Prompt -
Here the job is to transcribe the data verbatim while leaving each picture out.

Records for the task -
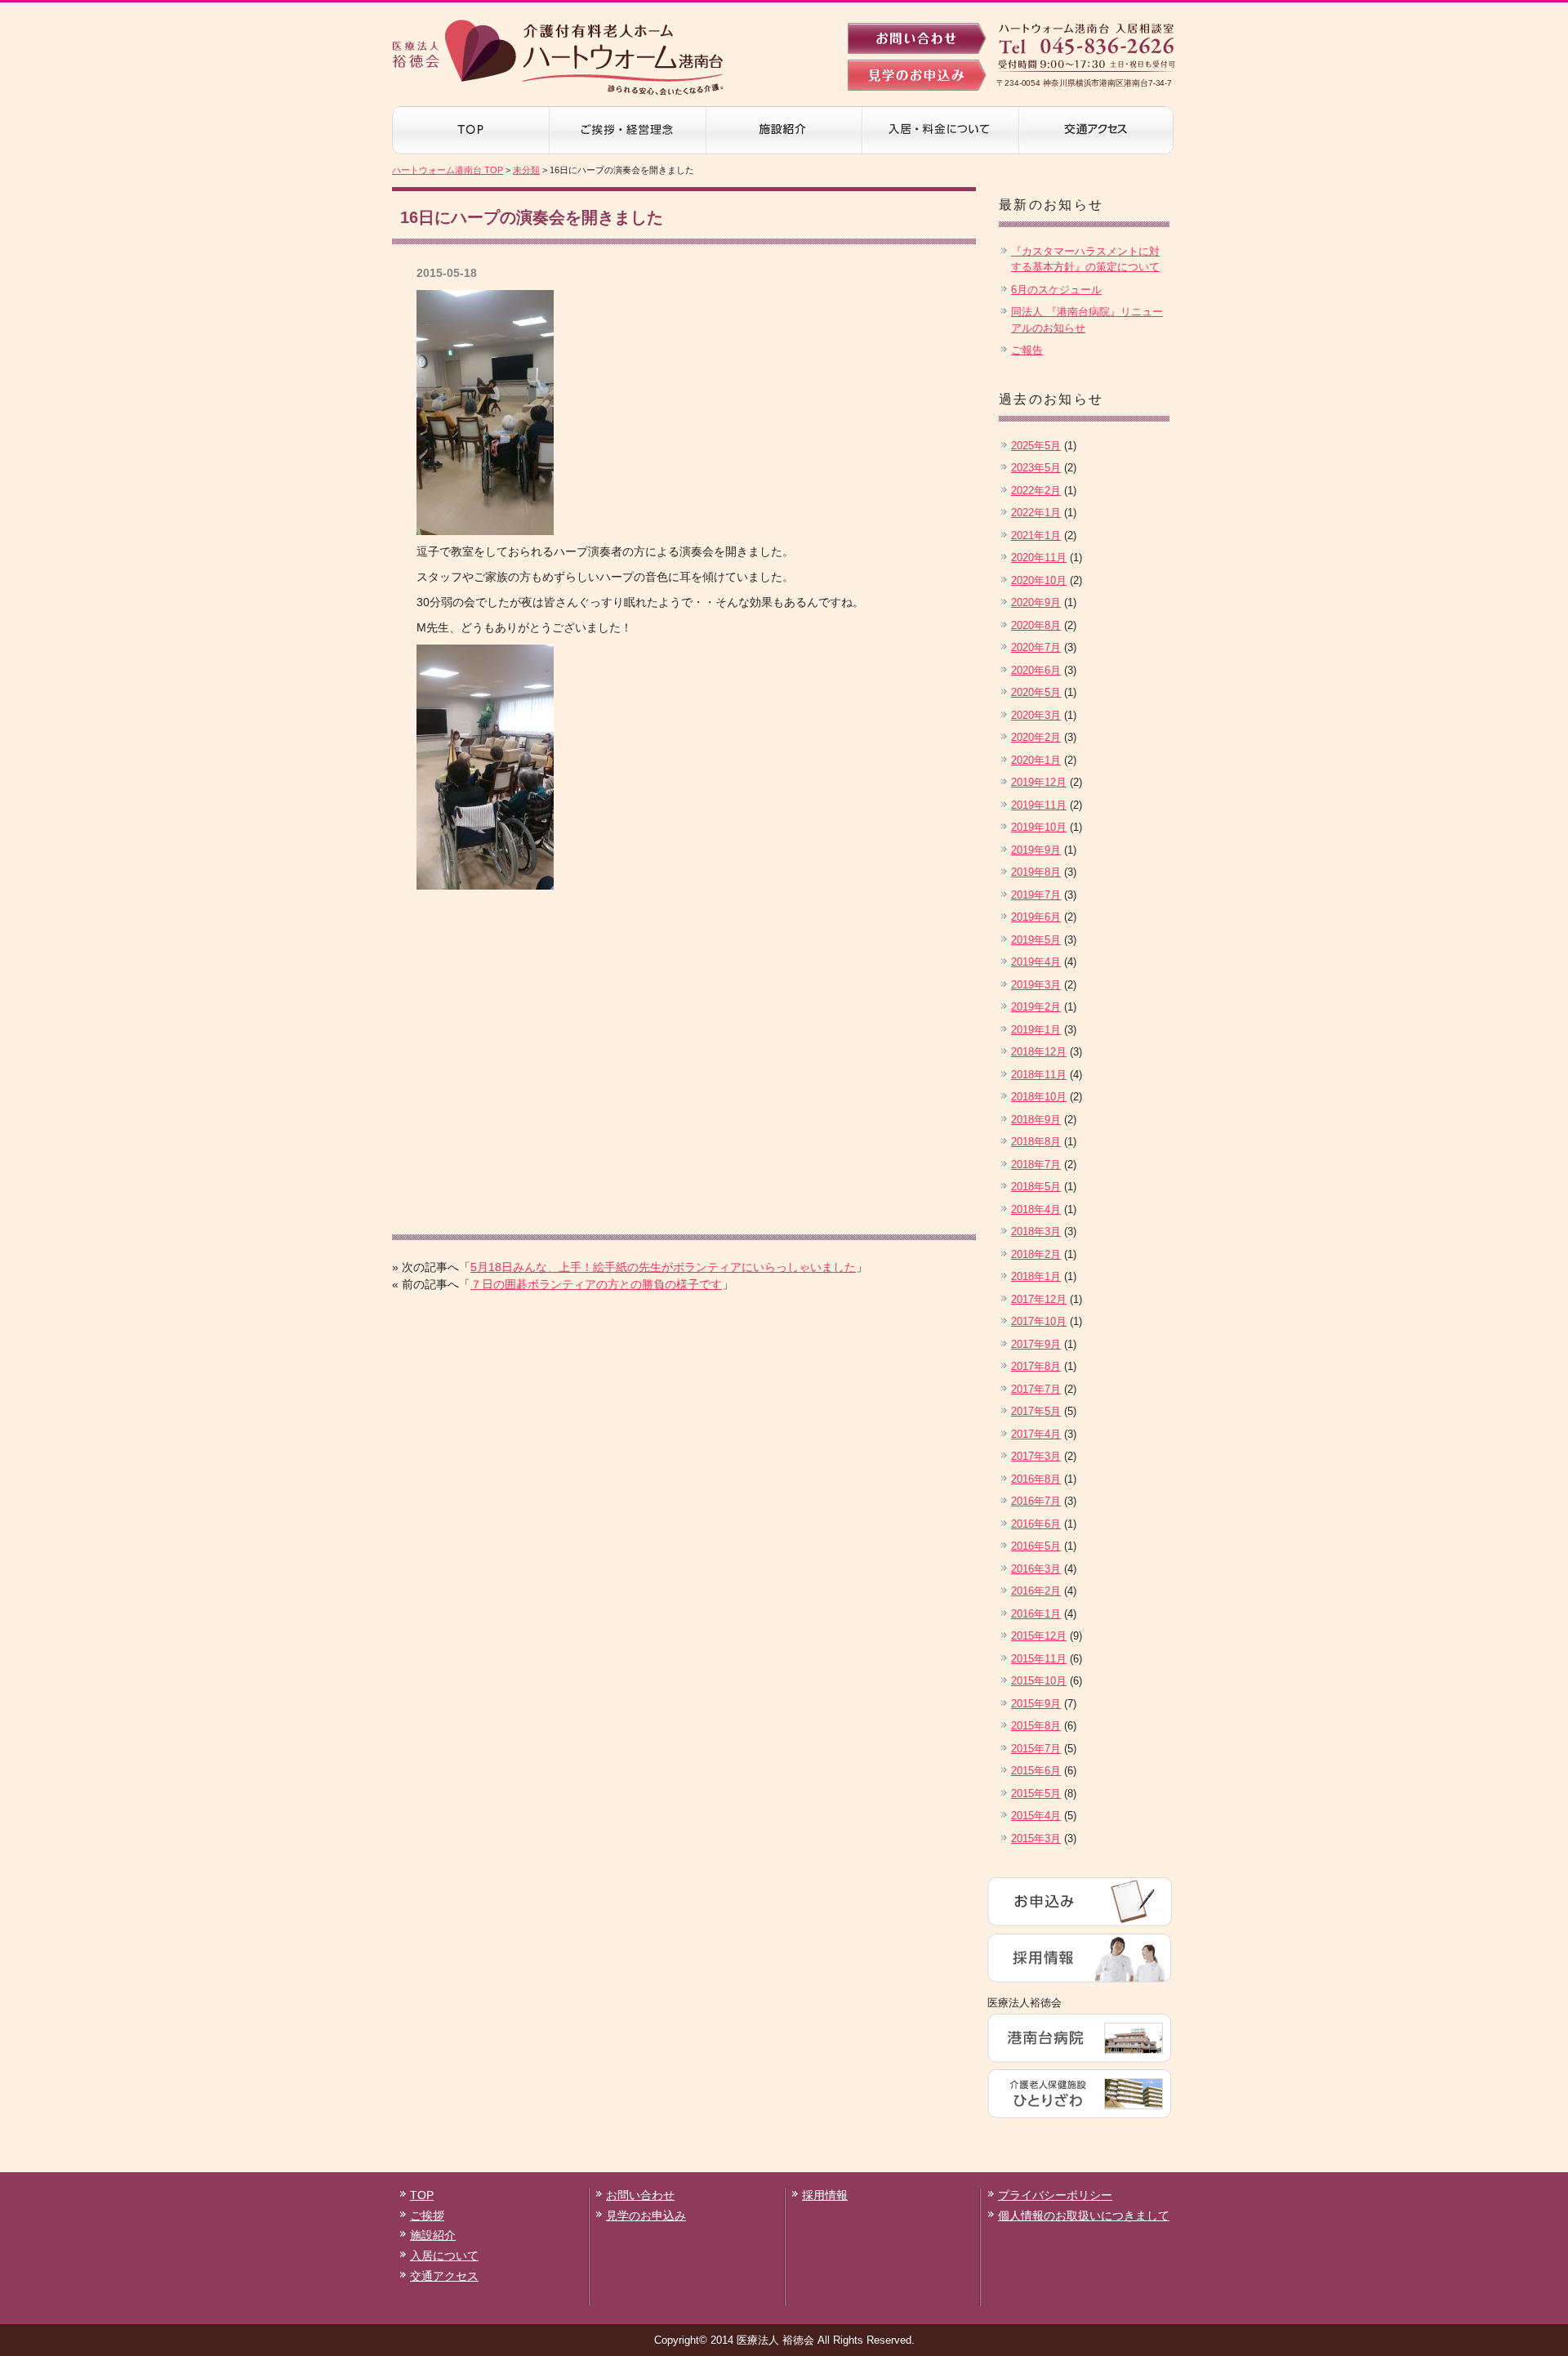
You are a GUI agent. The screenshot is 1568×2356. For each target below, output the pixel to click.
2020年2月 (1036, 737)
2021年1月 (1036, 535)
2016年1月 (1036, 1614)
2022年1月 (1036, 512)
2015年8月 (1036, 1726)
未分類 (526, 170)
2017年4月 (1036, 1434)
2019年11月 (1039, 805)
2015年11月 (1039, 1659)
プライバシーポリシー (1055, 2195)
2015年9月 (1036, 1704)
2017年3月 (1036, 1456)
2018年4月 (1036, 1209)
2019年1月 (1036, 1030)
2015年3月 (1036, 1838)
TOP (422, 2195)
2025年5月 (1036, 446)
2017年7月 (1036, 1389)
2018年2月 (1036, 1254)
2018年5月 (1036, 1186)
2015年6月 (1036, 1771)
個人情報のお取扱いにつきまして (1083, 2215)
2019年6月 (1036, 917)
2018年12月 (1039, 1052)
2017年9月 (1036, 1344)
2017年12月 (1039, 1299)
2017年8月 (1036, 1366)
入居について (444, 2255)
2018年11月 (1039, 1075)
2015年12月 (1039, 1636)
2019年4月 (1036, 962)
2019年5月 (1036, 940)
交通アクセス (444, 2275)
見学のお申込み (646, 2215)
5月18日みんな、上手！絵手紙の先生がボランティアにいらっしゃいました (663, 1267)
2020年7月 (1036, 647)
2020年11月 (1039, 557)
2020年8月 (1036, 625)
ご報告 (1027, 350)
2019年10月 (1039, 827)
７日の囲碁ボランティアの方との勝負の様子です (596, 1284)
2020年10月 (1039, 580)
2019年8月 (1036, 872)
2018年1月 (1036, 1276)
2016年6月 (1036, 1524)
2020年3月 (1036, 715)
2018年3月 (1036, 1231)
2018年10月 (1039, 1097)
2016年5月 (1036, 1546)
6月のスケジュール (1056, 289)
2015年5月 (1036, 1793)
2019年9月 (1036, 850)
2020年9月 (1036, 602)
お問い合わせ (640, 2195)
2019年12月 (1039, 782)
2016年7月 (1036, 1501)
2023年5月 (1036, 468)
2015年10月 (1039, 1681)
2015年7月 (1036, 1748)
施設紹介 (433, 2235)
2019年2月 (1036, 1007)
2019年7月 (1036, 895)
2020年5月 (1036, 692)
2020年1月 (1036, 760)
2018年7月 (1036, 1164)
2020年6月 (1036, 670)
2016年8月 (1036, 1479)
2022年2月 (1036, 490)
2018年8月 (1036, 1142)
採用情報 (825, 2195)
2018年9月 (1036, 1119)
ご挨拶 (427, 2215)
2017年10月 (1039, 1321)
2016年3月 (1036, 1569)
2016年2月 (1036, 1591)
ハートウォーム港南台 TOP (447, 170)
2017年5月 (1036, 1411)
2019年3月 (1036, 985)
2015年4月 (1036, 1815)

Solution -
You are a GUI agent. The screenshot is 1568×2356. For each target below, output the pixel to click.
2020年2月 (1036, 737)
2021年1月 (1036, 535)
2016年1月 (1036, 1614)
2022年1月 (1036, 512)
2015年8月 (1036, 1726)
未分類 (526, 170)
2017年4月 (1036, 1434)
2019年11月 (1039, 805)
2015年11月 (1039, 1659)
プライバシーポリシー (1055, 2195)
2015年9月 (1036, 1704)
2017年3月 (1036, 1456)
2018年4月 (1036, 1209)
2019年1月 (1036, 1030)
2015年3月 (1036, 1838)
TOP (422, 2195)
2025年5月 (1036, 446)
2017年7月 (1036, 1389)
2018年2月 (1036, 1254)
2018年5月 (1036, 1186)
2015年6月 (1036, 1771)
個人情報のお取扱いにつきまして (1083, 2215)
2019年6月 (1036, 917)
2018年12月 (1039, 1052)
2017年9月 (1036, 1344)
2017年12月 (1039, 1299)
2017年8月 (1036, 1366)
入居について (444, 2255)
2018年11月 (1039, 1075)
2015年12月 (1039, 1636)
2019年4月 (1036, 962)
2019年5月 (1036, 940)
交通アクセス (444, 2275)
見学のお申込み (646, 2215)
5月18日みんな、上手！絵手紙の先生がボランティアにいらっしゃいました (663, 1267)
2020年7月 (1036, 647)
2020年11月 (1039, 557)
2020年8月 (1036, 625)
ご報告 (1027, 350)
2019年10月 (1039, 827)
７日の囲碁ボランティアの方との勝負の様子です (596, 1284)
2020年10月 (1039, 580)
2019年8月 (1036, 872)
2018年1月 (1036, 1276)
2016年6月 (1036, 1524)
2020年3月 (1036, 715)
2018年3月 (1036, 1231)
2018年10月 (1039, 1097)
2016年5月 (1036, 1546)
6月のスケジュール (1056, 289)
2015年5月 (1036, 1793)
2019年9月 (1036, 850)
2020年9月 (1036, 602)
お問い合わせ (640, 2195)
2019年12月 (1039, 782)
2016年7月 (1036, 1501)
2023年5月 (1036, 468)
2015年10月 (1039, 1681)
2015年7月 (1036, 1748)
施設紹介 (433, 2235)
2019年2月 (1036, 1007)
2019年7月 (1036, 895)
2020年5月 (1036, 692)
2020年1月 (1036, 760)
2018年7月 (1036, 1164)
2020年6月 (1036, 670)
2016年8月 (1036, 1479)
2022年2月 (1036, 490)
2018年8月 (1036, 1142)
採用情報 (825, 2195)
2018年9月 (1036, 1119)
ご挨拶 (427, 2215)
2017年10月 (1039, 1321)
2016年3月 (1036, 1569)
2016年2月 (1036, 1591)
ハートウォーム港南台 TOP (447, 170)
2017年5月 (1036, 1411)
2019年3月 (1036, 985)
2015年4月 (1036, 1815)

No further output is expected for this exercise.